① CLAUDE.mdに書いて自動適用する
CLAUDE.mdというプロジェクト設定ファイルに以下のような記述を追加すると、そのプロジェクトでの作業時に自動でスタイルが適用されます。
## 応答スタイル(Cavemanモード)
調査・整理・チェック時:
- 返答は短く。前置き・感想・挨拶は不要。
- 最初に結論。根拠は箇条書きで。
わたし自身、マーコットAIブログ運用用のCLAUDE.mdにこの設定を入れています。

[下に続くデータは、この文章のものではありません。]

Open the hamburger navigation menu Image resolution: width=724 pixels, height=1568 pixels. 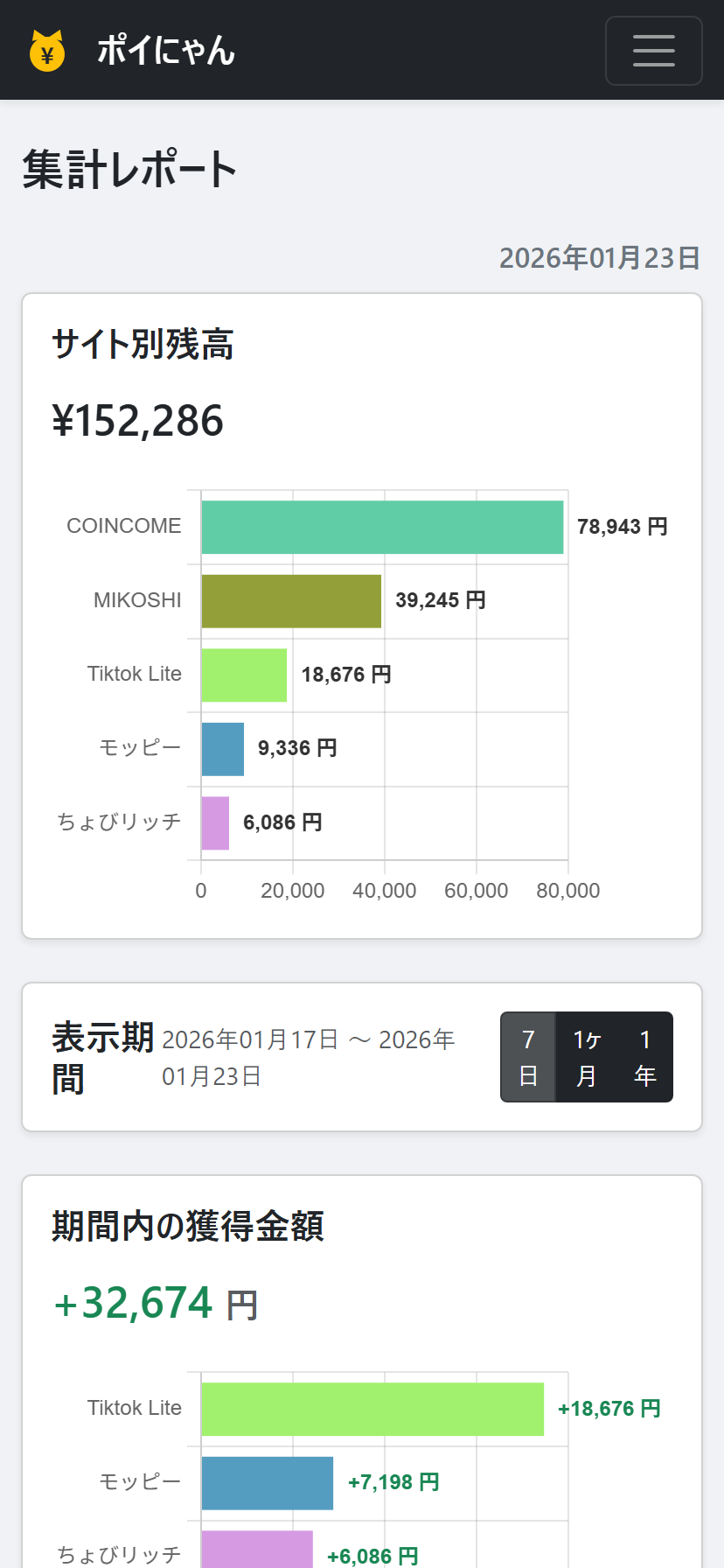click(x=653, y=50)
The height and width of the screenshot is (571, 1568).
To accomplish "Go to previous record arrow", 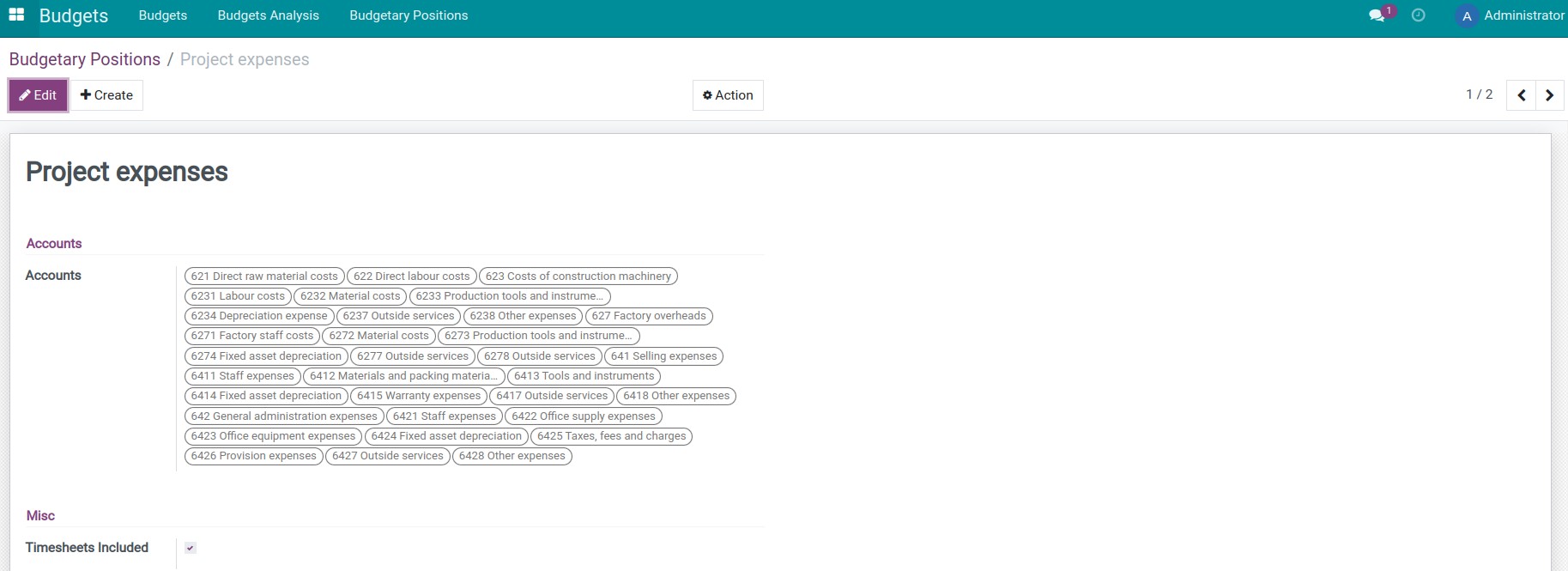I will coord(1522,95).
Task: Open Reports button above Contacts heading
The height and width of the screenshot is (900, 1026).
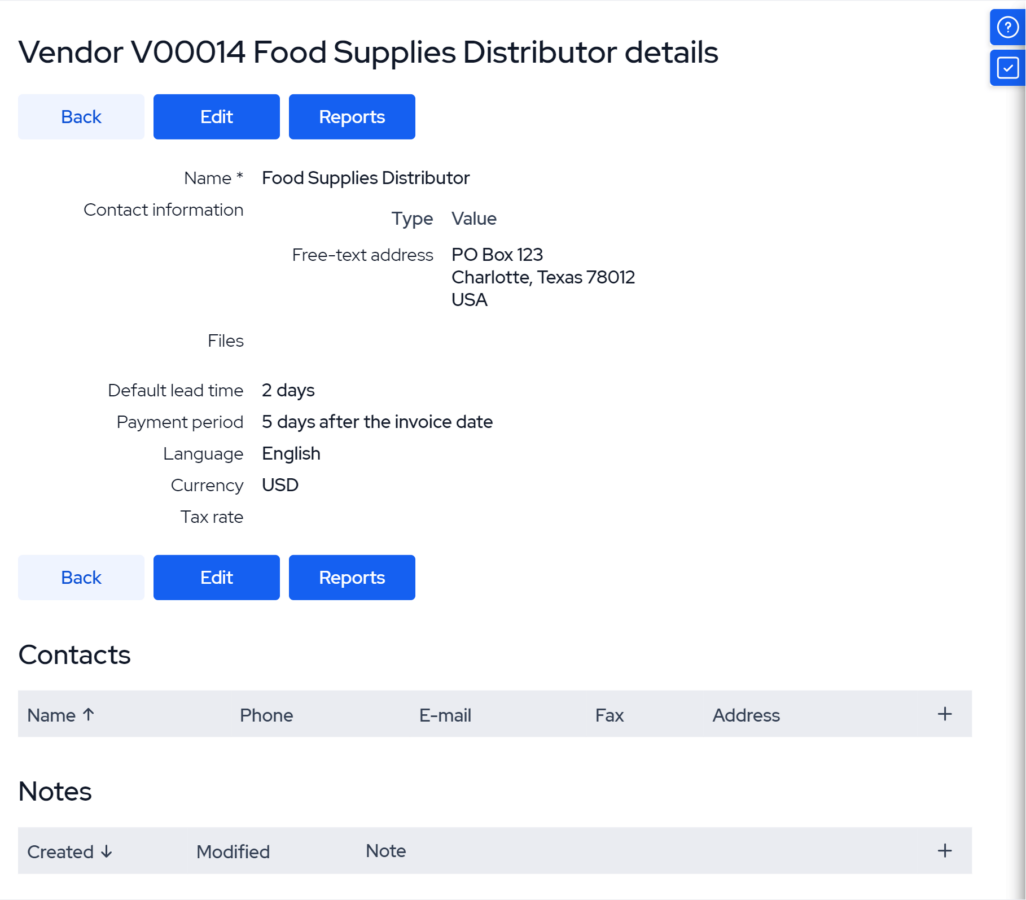Action: pos(351,578)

調査や整理タスクで「返答が長すぎてテンポが落ちる」と感じていたのが、設定後から改善されました。


② 会話の中でその都度指定する
特定のタスクだけ短くしたい場合は、指示の冒頭に一行追加します。
短く答えて。結論だけ。
箇条書きで3点以内にまとめて。前置き不要。
厳格なCaveman形式(「Caveman speak only」など英語での指定)でなくても、返答を短くする効果は十分に出ます。日本語で「短く、結論だけ」と書くだけで機能します。
向いている作業・向いていない作業
Cavemanモードが効果的なのは、「判断の中身は必要だが、言い回しは不要」なタスクです。
向いている作業
- ファクトチェック(情報の鮮度確認・数字の根拠確認)
- 重複チェック、矛盾のリストアップ
- 箇条書きでの整理・要約
- コードのレビューや問題点の列挙
- 調査・候補出し
向いていない作業
- ブログ記事・ノウハウ図書館の本文執筆
- 導入・まとめなど読者に語りかける文章
- やわらかい文体が必要なコンテンツ全般
執筆系のタスクでCavemanモードを使うと、文章が事務的・冷たい印象になります。読者に届ける文章は通常モードで書くのが基本です。作業の性質によって使い分けることが、品質を保つうえで重要です。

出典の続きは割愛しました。